Second, given the division of the sexes (along with their attendant roles for reproduction), does Christianity preclude other forms of sexuality? For example, can a person be a Christian and a homosexual practicing genital-sexual intercourse?
Third, does Christianity teach that genital-sexual intercourse is limited to a certain kind of relationship, namely, heterosexual monogamous marriage? What does it teach about homosexual marriages, polygamous marriages, or other kinds of partnerships in which genital-sexual intercourse takes place?
Finally, given the debate over the relationship between sex and gender, is Christian community leadership necessarily restricted to one sex alone? Can priests, pastors and teachers in the Church be drawn from only one, or from both sexes? More than that, can Christian leaders practice other forms of sexuality than heterosexuality within a monogamous marriage? Can we have gay pastors and lesbian bishops?

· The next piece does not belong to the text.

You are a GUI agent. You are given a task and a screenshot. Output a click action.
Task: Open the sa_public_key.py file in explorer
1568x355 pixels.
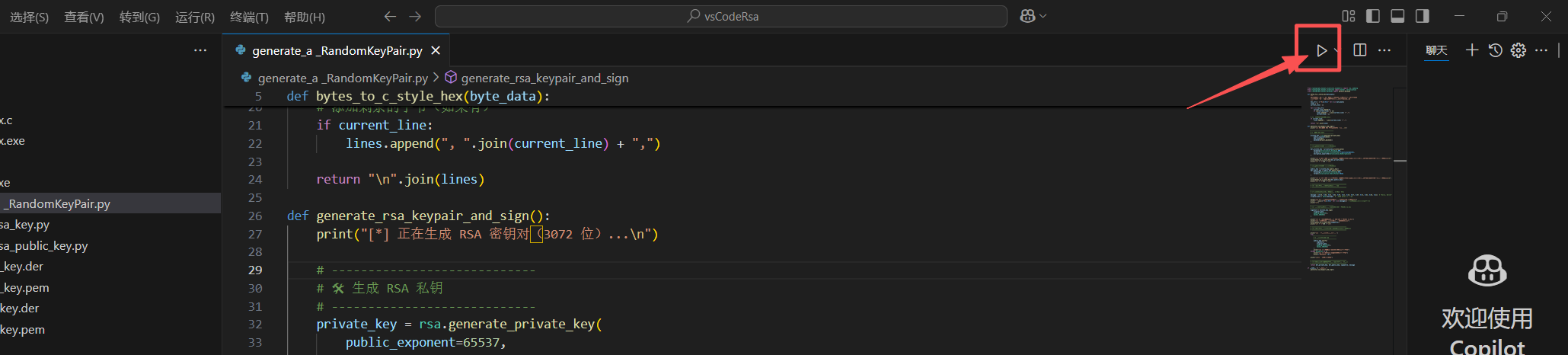tap(44, 246)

My goal in the following weeks is to address each of these questions in turn. I cannot be exhaustive but I hope I can at least present in straightforward terms what I believe is the historic Christian response to these issues.
As we go, I think we will discover that all the questions concerning sex and the Christian are rooted in and can traced back to one “super-question”: do our sexual differences as men and women ultimately determine how we relate to God as Creator? The answer will lead us inexorably to understand how sexuality affects our self-identities, as well as our relationships to each other and to our wider communities.
I’m ready if you are. Let’s talk about sex!